═════ STUDY MATERIAL ═════

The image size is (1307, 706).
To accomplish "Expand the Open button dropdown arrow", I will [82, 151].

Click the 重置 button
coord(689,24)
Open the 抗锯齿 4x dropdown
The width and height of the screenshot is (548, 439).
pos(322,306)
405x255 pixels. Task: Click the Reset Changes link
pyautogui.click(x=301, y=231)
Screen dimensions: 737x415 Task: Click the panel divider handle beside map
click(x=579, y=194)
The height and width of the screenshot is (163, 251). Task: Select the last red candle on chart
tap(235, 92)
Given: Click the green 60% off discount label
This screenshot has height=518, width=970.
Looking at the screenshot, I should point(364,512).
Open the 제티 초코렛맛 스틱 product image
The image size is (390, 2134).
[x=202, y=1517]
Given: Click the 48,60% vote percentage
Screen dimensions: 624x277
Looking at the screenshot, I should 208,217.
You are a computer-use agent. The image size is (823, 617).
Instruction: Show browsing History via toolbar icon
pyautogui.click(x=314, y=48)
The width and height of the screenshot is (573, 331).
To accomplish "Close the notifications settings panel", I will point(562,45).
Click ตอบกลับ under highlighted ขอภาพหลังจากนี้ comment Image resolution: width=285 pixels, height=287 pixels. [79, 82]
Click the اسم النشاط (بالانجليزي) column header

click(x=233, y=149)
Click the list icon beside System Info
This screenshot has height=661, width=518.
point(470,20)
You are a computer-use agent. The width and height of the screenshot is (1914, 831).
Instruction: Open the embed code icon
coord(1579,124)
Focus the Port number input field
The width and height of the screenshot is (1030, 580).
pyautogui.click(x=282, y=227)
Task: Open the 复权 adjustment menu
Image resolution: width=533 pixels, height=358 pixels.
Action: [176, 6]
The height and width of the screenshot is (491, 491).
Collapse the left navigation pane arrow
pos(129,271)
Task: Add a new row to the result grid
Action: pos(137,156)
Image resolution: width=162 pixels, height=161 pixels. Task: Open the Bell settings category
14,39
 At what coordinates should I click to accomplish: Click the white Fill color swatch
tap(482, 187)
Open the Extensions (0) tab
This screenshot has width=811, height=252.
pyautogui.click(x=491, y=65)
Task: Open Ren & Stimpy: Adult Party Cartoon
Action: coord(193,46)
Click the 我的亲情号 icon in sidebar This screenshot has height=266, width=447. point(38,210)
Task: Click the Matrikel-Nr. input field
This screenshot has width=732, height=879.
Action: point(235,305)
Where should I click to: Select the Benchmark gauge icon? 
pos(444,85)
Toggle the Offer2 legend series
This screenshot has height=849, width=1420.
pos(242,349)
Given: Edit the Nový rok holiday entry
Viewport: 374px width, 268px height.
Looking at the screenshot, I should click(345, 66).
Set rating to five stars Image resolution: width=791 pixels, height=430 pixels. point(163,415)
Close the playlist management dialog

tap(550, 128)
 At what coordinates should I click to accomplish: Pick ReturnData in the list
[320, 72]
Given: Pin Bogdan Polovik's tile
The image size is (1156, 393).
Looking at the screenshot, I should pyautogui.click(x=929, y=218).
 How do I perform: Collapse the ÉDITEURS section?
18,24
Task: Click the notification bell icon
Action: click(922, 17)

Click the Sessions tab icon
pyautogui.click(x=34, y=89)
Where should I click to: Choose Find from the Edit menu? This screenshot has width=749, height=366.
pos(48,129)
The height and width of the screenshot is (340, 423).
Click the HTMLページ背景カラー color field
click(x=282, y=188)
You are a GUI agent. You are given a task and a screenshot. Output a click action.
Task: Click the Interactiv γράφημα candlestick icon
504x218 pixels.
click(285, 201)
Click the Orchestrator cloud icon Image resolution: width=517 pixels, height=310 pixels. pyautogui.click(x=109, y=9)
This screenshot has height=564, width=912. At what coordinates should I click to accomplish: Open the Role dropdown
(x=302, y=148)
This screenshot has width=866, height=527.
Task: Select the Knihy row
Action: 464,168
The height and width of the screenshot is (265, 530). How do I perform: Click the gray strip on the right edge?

═════

### EXERCISE PROMPT
Among the lines above, find the one with "Collapse the left navigation pane arrow" and the one with "Click the Orchestrator". Quote both and everything between them, exactly.

### THE COMPLETED TASK
Collapse the left navigation pane arrow
pos(129,271)
Task: Add a new row to the result grid
Action: pos(137,156)
Image resolution: width=162 pixels, height=161 pixels. Task: Open the Bell settings category
14,39
 At what coordinates should I click to accomplish: Click the white Fill color swatch
tap(482, 187)
Open the Extensions (0) tab
This screenshot has width=811, height=252.
pyautogui.click(x=491, y=65)
Task: Open Ren & Stimpy: Adult Party Cartoon
Action: coord(193,46)
Click the 我的亲情号 icon in sidebar This screenshot has height=266, width=447. point(38,210)
Task: Click the Matrikel-Nr. input field
This screenshot has width=732, height=879.
Action: point(235,305)
Where should I click to: Select the Benchmark gauge icon? 
pos(444,85)
Toggle the Offer2 legend series
This screenshot has height=849, width=1420.
pos(242,349)
Given: Edit the Nový rok holiday entry
Viewport: 374px width, 268px height.
Looking at the screenshot, I should click(345, 66).
Set rating to five stars Image resolution: width=791 pixels, height=430 pixels. point(163,415)
Close the playlist management dialog

tap(550, 128)
 At what coordinates should I click to accomplish: Pick ReturnData in the list
[320, 72]
Given: Pin Bogdan Polovik's tile
The image size is (1156, 393).
Looking at the screenshot, I should pyautogui.click(x=929, y=218).
 How do I perform: Collapse the ÉDITEURS section?
18,24
Task: Click the notification bell icon
Action: click(922, 17)

Click the Sessions tab icon
pyautogui.click(x=34, y=89)
Where should I click to: Choose Find from the Edit menu? This screenshot has width=749, height=366.
pos(48,129)
The height and width of the screenshot is (340, 423).
Click the HTMLページ背景カラー color field
click(x=282, y=188)
You are a GUI agent. You are given a task and a screenshot. Output a click action.
Task: Click the Interactiv γράφημα candlestick icon
504x218 pixels.
click(285, 201)
Click the Orchestrator cloud icon Image resolution: width=517 pixels, height=310 pixels. pyautogui.click(x=109, y=9)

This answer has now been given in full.